Async Error Handling

Express 5 Catches Async Throws — Express 4 Didn't

Async Error Handling

Express 4 silently swallowed async errors. Express 5 forwards them to the error middleware automatically.

3 min read Level 2/5 #express#async#errors
What you'll learn
  • Know the Express 4 vs 5 difference
  • Use express-async-handler on 4
  • Recognize the silent-bug variant

The single biggest improvement in Express 5: async errors flow to your error middleware automatically.

Express 4 — the Trap

// Express 4
app.get("/users/:id", async (req, res) => {
  const user = await db.users.findById(req.params.id);
  if (!user) throw new Error("not found");   // ← silently lost
  res.json(user);
});

In Express 4, that throw becomes an unhandled promise rejection. Express’s error middleware never fires. The request hangs until the client times out. Awful.

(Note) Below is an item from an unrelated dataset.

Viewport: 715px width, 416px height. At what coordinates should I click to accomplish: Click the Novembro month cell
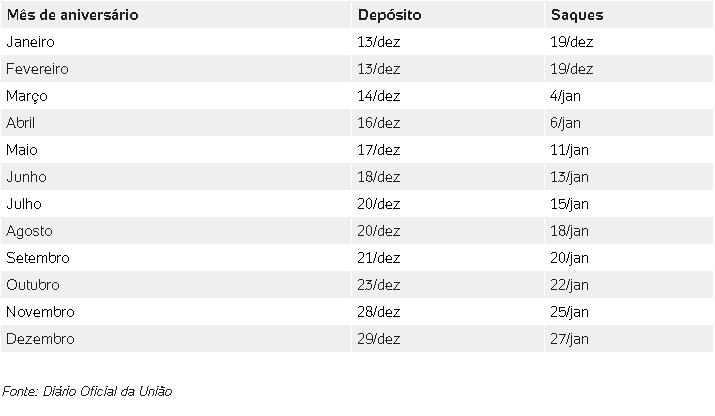click(40, 313)
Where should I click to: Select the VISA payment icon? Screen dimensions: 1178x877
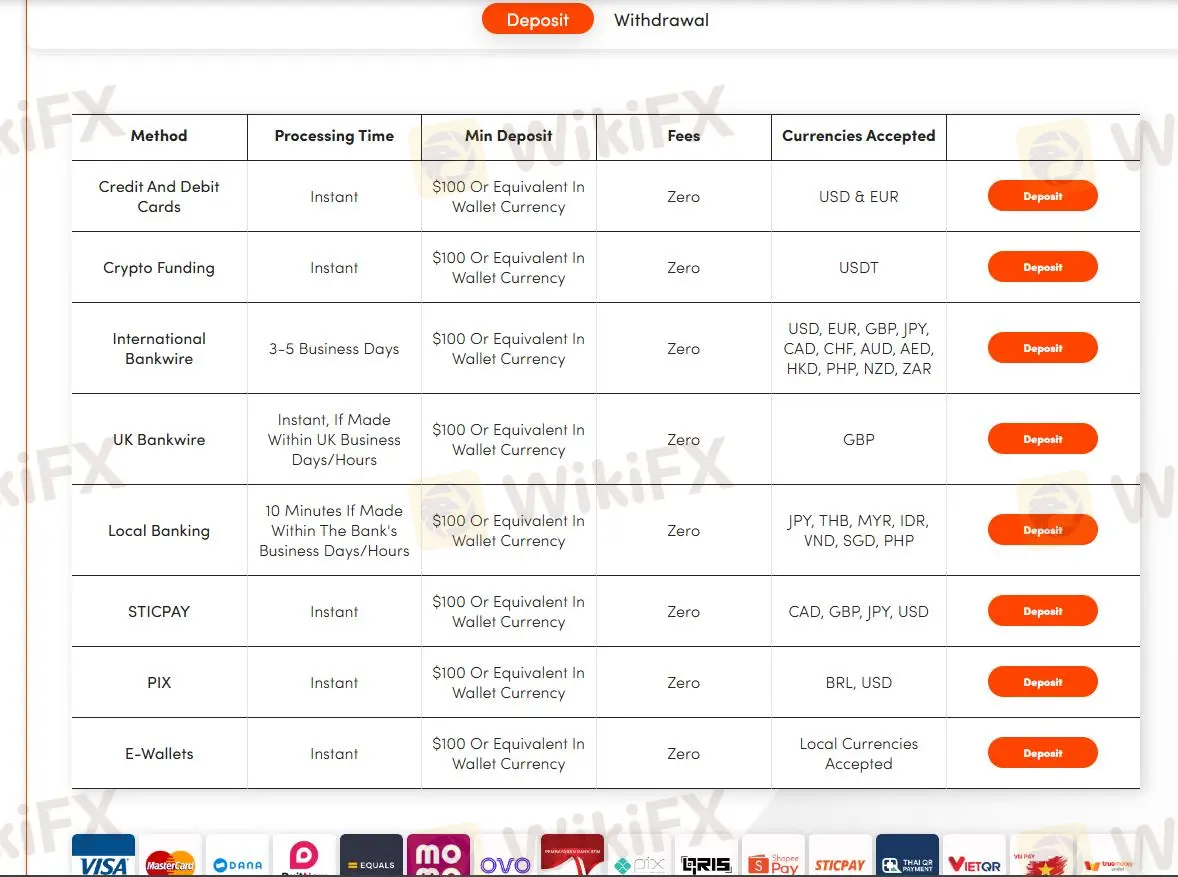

Express 4 Fix — express-async-handler

npm install express-async-handler
import asyncH from "express-async-handler";

app.get("/users/:id", asyncH(async (req, res) => {
  const user = await db.users.findById(req.params.id);
  if (!user) throw new Error("not found");
  res.json(user);
}));

asyncH wraps each handler in a .catch(next). Errors flow correctly.

Or roll your own:

const asyncH = (fn) => (req, res, next) =>
  Promise.resolve(fn(req, res, next)).catch(next);

Express 5 — No Wrapper Needed

app.get("/users/:id", async (req, res) => {
  const user = await db.users.findById(req.params.id);
  if (!user) throw new HttpError(404, "not_found", "user not found");
  res.json(user);
});

Throw, reject, return a promise that rejects — Express 5 catches all of them and routes to your error middleware.

Middleware Too

The same applies to async middleware:

async function requireAuth(req, res, next) {
  req.user = await verifyToken(req.headers.authorization);
  next();
}

If verifyToken throws, the error flows to your error middleware.

The Subtle Bug

Don’t forget to await:

// missing await — error from db.users.create is silently lost
app.post("/users", async (req, res) => {
  db.users.create(req.body);   // 🚨
  res.status(201).end();
});

ESLint’s @typescript-eslint/no-floating-promises rule (TS) or promise/always-return (JS) catches these.

Why It Matters

In production, this difference is huge. Express 4 apps that don’t wrap async handlers leak request handles, hang clients, and miss errors in monitoring. Upgrade to Express 5 if you possibly can.